● Work order: Both the line below containing "You are a computer-use" and the line containing "Instruction: Enable the", along with every line between them, should be repeated exactly; no other line belongs in the answer.

● Source data:

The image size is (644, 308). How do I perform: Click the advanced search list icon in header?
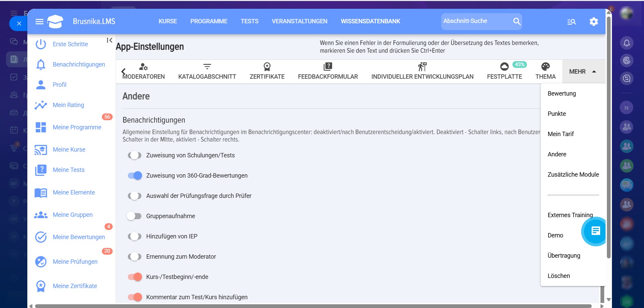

...

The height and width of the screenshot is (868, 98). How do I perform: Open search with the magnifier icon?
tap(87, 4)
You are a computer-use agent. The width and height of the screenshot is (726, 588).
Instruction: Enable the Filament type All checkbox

==

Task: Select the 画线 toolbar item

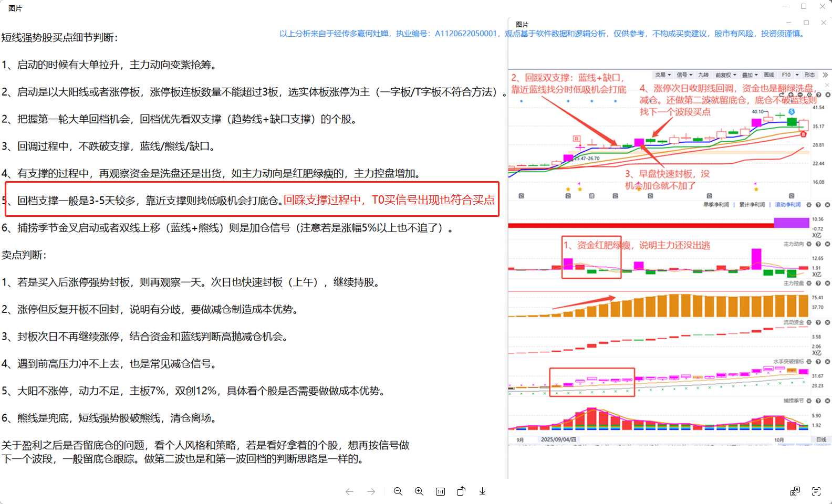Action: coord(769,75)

● Written answer:
You are a computer-use agent. The width and height of the screenshot is (726, 588).
Instruction: Enable the Filament type All checkbox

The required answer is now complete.